UNC Doc, Entrepreneur Wins Award

An entrepreneurial Chapel Hill physician whose research commercialization has been helped by the North Carolina Biotechnology Center has won a prestigious national award.

Cam Patterson, M.D., MBA, division chief of cardiology at the University of North Carolina at Chapel Hill School of Medicine, will receive the 2012 North America Vascular Biology Organization's Judah Folkman Award in Vascular Biology.

The Biotechnology Center funded Patterson’s lab with a $112,500 Institutional Development Grant in 2001 to help buy some equipment to propel his research. Subsequently he co-founded a Chapel Hill bioscience company, Enci Therapeutics, with Nancy Klauber-DeMore, M.D., a UNC surgical oncologist who serves as Enci’s chief scientific officer.
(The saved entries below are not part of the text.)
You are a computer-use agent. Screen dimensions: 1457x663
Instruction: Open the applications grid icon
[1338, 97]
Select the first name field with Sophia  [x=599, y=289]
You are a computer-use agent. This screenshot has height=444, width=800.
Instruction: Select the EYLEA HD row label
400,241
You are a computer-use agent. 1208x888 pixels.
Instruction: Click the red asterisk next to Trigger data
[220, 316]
Enci is developing a product to block malignant tumor growth by preventing a process called angiogenesis, which means the formation of blood vessels. The company is also participating in the Biotechnology Center’s Business Acceleration and Technology Out-licensing Network (BATON) program.
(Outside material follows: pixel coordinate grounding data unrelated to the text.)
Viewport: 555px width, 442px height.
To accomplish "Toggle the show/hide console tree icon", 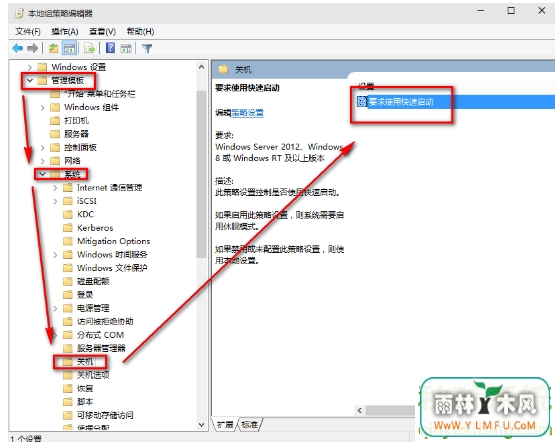I will (x=69, y=48).
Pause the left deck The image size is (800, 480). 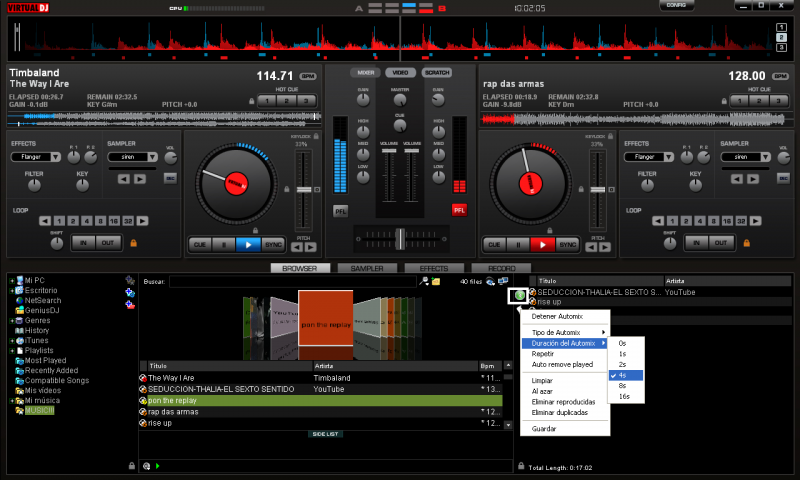226,243
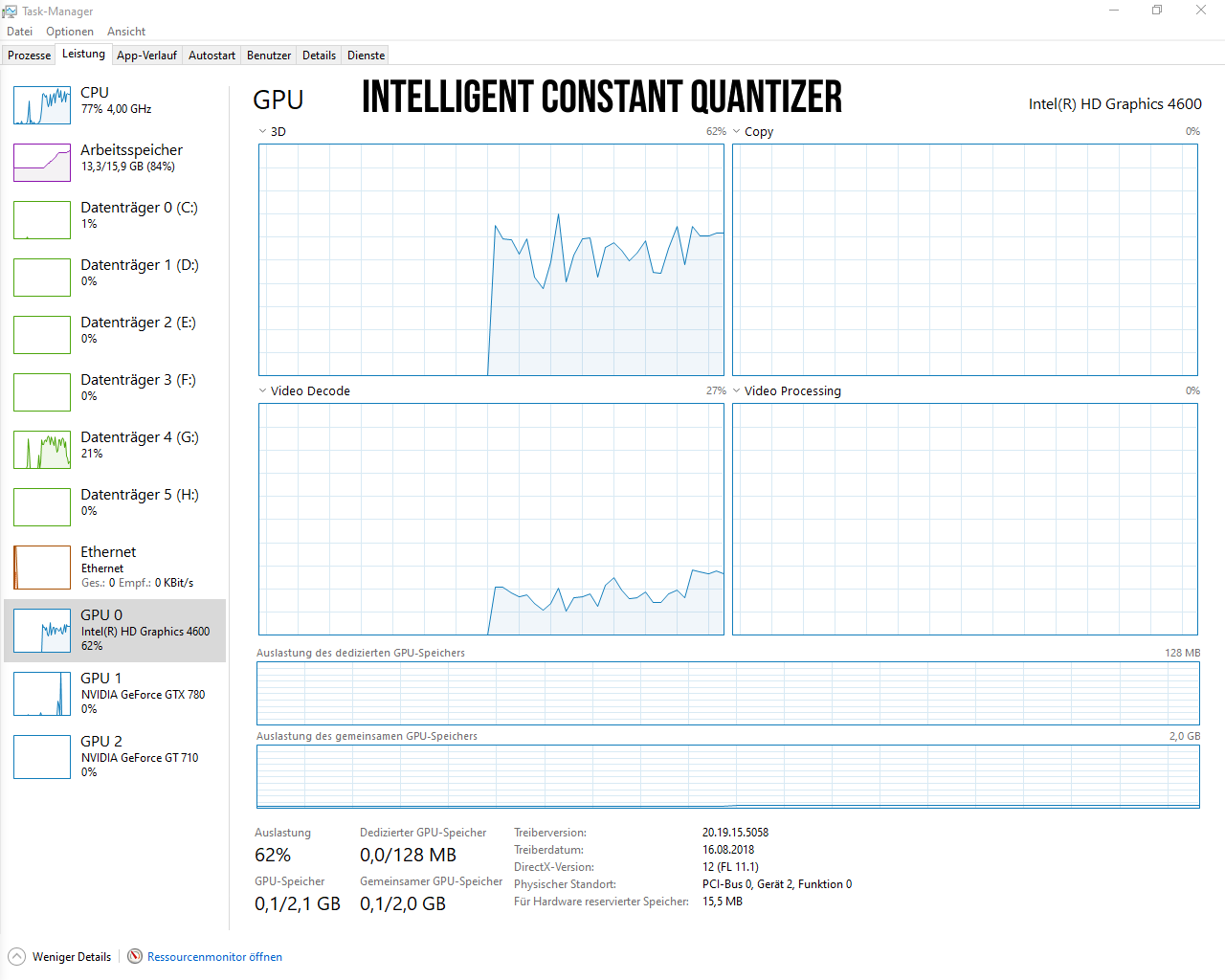
Task: Open the 3D engine dropdown chevron
Action: point(262,132)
Patterson is also in the process of forming a second Chapel Hill start-up bioscience company called Clave Biodesign.

The Folkman award recognizes outstanding contributions from vascular biologists who are at mid-career – no more than 15 years past their first faculty appointment.
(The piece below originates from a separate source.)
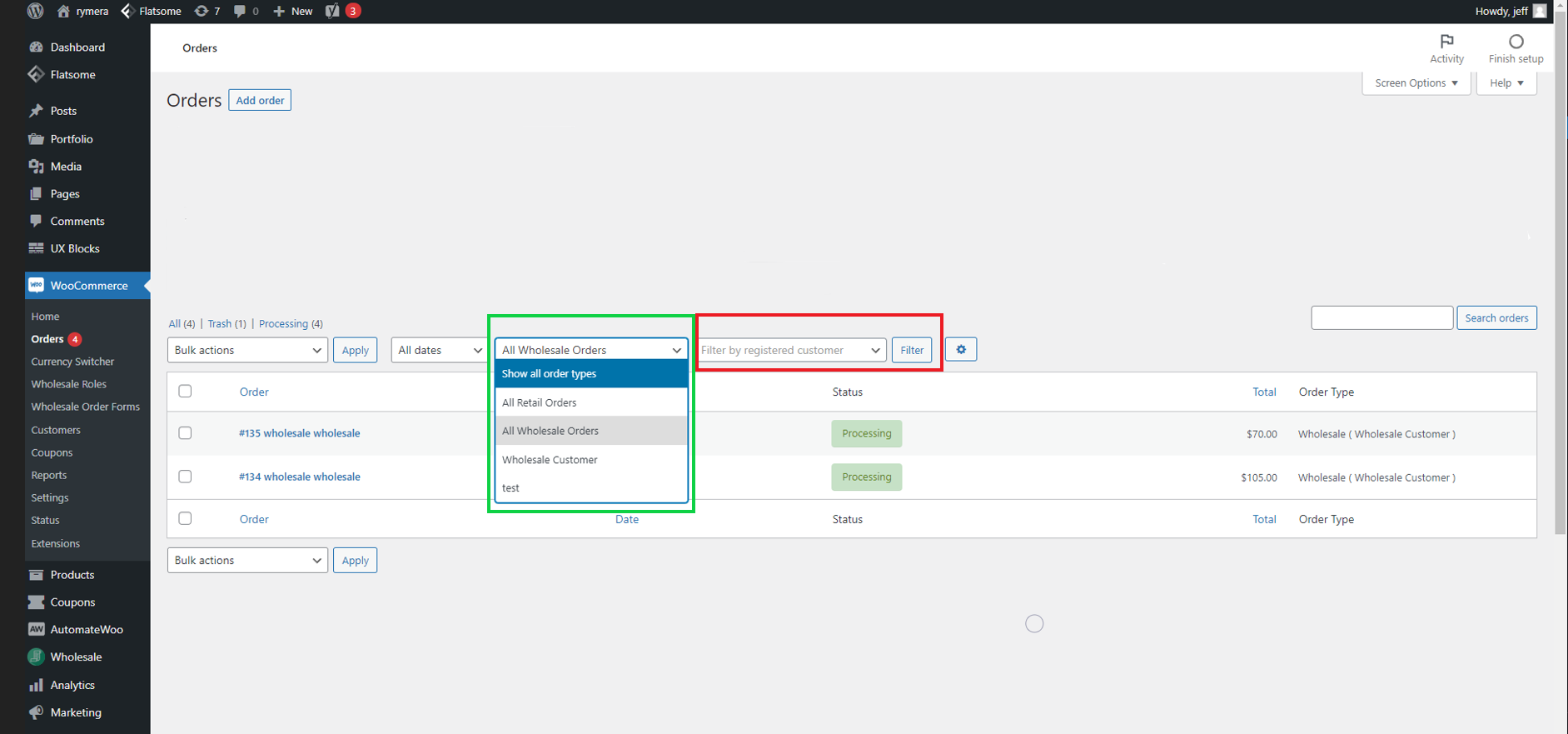
Task: Open order #135 wholesale wholesale link
Action: point(300,433)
Patterson will present the Judah Folkman Award Lecture during the NAVBO Workshops in Vascular Biology 2012 to be held in Pacific Grove, California at the Asilomar Conference Grounds on Thursday, Oct. 18, 2012. At a ceremony following the lecture, Patterson will receive a plaque to commemorate the event and a monetary award.

Moses Judah Folkman, M.D., was a Harvard Medical School professor best known as the founder  of angiogenesis research and honored for his research on tumor angiogenesis.